TASKS TO COMPLETE:
a – In the article on digital trade below, list every field that the text says digital trade is expanding into.
b – In the article on digital trade below, rewrite the stretch from "The Central Economic" through "increasingly been demonstrated.", putting "overall planning" in place of "top-level design".
c – Carry on the article on digital trade below from its last sentence.

[DOCUMENT PASSAGE Boundary: Start]

Cultivate new competitive advantages in digital trade

Release time : 2026-02-24

The Central Economic Work Conference held at the end of 2025 proposed to encourage and support service exports, and actively develop digital trade and green trade. Digital trade is an important component of the digital economy. Since the 18th National Congress of the Communist Party of China, China has strengthened the top-level design of digital trade, and digital trade has flourished. New business models and new forms of innovation have emerged continuously, and the development vitality has increasingly been demonstrated.

Currently, digital trade has become a new trend in international trade development and a new growth point for the world economy. Against the backdrop of the accelerated evolution of the new round of technological revolution and industrial transformation, global digital trade development has presented a series of new changes.

Digital technologies are deeply promoting the intelligence of trade. The integration of artificial intelligence, blockchain, and the Internet of Things with the entire trade chain is accelerating, giving rise to new business models such as digital finance, cloud outsourcing, and intelligent supply chains, and enhancing the intelligence and personalization levels and efficiency of trade. The concept of greenness and sustainability has been deeply integrated into the development of digital trade. More and more countries emphasize the rational use of resources and protection of the environment in trade activities, and greenness has become a new driving force for promoting innovation and structural upgrading of foreign trade products. The green development of digital trade, including the empowerment of traditional industries with digital technologies for emission reduction and the low-carbon nature of digital products and services themselves, has increasingly become an international consensus. Integration continues to expand the boundaries of digital trade. Digital trade is a new business model where digital technologies and international trade are deeply integrated, expanding to broader fields such as research and design, remote medical care, online education, and industrial internet platform services, and significantly improving the tradability of services. Data has become a measurable, tradable, and value-added new asset.

[DOCUMENT PASSAGE Boundary: End]
[MATERIAL SUPPLIED Boundary: Start]

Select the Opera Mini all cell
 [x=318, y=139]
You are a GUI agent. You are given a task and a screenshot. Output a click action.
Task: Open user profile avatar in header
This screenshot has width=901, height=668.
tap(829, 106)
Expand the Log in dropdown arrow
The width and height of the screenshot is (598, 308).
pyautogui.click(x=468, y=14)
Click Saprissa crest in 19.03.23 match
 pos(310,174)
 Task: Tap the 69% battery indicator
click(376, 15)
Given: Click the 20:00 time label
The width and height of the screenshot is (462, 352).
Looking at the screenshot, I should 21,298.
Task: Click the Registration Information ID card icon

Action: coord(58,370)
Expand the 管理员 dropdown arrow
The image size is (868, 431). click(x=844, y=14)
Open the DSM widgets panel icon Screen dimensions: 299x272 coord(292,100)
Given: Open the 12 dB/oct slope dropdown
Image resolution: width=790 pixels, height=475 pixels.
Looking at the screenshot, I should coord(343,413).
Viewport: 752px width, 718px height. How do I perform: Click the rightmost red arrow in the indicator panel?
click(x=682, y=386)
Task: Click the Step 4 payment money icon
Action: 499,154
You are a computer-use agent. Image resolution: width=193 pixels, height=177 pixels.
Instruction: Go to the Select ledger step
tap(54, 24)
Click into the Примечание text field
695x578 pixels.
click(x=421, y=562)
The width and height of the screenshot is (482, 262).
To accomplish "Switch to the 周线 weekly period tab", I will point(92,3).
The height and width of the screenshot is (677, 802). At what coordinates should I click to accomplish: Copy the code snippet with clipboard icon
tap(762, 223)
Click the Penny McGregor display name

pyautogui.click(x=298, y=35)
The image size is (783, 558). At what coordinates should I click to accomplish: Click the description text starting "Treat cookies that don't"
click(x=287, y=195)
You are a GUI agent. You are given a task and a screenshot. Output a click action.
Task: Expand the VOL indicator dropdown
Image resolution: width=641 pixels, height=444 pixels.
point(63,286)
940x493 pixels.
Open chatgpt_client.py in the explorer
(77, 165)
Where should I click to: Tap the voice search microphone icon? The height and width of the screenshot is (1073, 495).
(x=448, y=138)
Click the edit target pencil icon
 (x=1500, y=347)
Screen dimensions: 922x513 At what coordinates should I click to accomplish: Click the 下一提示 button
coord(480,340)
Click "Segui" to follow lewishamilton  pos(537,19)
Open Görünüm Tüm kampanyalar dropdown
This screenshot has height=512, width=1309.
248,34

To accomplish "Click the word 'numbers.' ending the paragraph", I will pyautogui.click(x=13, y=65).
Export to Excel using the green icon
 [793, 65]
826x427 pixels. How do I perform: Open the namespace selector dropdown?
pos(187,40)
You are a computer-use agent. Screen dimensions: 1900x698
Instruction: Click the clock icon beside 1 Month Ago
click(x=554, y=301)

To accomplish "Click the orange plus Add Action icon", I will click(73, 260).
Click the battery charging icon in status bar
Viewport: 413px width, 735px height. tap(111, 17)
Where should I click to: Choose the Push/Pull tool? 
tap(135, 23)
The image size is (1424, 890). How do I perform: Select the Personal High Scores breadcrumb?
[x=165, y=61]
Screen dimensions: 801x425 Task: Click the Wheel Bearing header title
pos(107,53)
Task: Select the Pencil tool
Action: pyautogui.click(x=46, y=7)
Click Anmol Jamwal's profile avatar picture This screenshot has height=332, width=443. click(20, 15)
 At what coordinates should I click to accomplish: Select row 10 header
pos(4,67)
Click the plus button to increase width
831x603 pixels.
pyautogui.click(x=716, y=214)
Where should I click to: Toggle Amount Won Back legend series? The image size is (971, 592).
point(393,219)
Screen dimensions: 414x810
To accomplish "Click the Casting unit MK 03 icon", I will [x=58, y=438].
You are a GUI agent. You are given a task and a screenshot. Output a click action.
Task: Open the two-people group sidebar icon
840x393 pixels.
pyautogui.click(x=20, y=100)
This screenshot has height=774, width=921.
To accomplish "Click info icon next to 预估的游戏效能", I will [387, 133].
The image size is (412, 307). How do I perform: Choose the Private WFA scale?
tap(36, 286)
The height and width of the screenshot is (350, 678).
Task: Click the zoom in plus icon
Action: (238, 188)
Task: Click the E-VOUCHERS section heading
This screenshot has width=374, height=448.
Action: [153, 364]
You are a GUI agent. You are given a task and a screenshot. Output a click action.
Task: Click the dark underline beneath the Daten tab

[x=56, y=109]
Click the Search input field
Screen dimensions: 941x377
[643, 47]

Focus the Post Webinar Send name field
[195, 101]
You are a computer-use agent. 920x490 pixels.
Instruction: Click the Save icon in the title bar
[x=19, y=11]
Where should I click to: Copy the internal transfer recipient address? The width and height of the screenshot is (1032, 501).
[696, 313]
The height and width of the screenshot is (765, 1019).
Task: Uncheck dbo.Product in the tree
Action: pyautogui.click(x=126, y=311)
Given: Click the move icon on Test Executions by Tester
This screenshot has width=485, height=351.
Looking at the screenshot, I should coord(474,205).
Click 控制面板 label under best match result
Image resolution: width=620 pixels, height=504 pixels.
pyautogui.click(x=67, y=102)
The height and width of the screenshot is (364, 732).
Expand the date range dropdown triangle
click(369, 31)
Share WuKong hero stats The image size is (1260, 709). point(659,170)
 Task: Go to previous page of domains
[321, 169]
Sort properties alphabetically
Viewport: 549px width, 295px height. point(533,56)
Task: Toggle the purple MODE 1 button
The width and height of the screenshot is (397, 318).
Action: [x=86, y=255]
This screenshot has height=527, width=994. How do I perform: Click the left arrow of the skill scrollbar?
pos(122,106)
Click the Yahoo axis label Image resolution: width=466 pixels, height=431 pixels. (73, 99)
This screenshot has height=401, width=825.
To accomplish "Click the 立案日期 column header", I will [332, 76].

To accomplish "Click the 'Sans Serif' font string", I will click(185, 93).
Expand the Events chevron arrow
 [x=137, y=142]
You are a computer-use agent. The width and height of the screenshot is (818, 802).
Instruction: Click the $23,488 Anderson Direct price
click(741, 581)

[MATERIAL SUPPLIED Boundary: End]

RESULTS IN ORDER:
a – research and design, remote medical care, online education, industrial internet platform services

b –
The Central Economic Work Conference held at the end of 2025 proposed to encourage and support service exports, and actively develop digital trade and green trade. Digital trade is an important component of the digital economy. Since the 18th National Congress of the Communist Party of China, China has strengthened the overall planning of digital trade, and digital trade has flourished. New business models and new forms of innovation have emerged continuously, and the development vitality has increasingly been demonstrated.

c –
The international competition focus of digital trade is increasingly extending to aspects such as cross-border data flow, the application of artificial intelligence, rules and systems. It has entered the stage of "technology - rules - governance" in an ecological competitive model. Building a digital governance ecosystem with development vitality and safe controllability has become the key to winning strategic initiative. China's digital trade scale ranks among the world's top, and promoting innovation and development requires a systematic review of strengths and weaknesses.

China has obvious advantages in developing digital trade. On the one hand, it has the world's leading digital infrastructure, a vibrant digital consumer market, and a complete industrial system. This provides rich application scenarios for digital technologies, continuously generates high-quality data resources, and helps accelerate technological iteration and business model innovation. On the other hand, it has a complete and responsive manufacturing supply chain system, a leading e-commerce and mobile payment application ecosystem, and a number of platform enterprises with international competitiveness. The efficient connection of digital platforms, cross-border logistics, mobile payments, etc., forms a digitalized collaborative innovation effect from design, production to marketing and performance, and creates a rich demand for digital trade in the industrial digitalization process.

It should also be noted that the shortcomings and weak points of China's innovative development in digital trade also urgently need to be addressed. For example, there is still an external dependence on digital trade underlying technologies such as high-end chips, industrial design software, and basic algorithms, which restricts the industry's advancement to the high-end of the value chain. Another example is that the competitiveness of business entities is not strong, and the export capacity of knowledge-intensive professional services is relatively weak. Another example is that the approval process for data export is long and the compliance costs are high, and the institutional openness level for data cross-border flow needs to be improved. In addition, the influence in global digital trade rules, technical standards formulation, and digital tax, algorithm governance, data flow, etc. is not in line with the scale of digital trade, and the voice in these issues is still weak. It is necessary to enhance the ability to formulate international digital rules.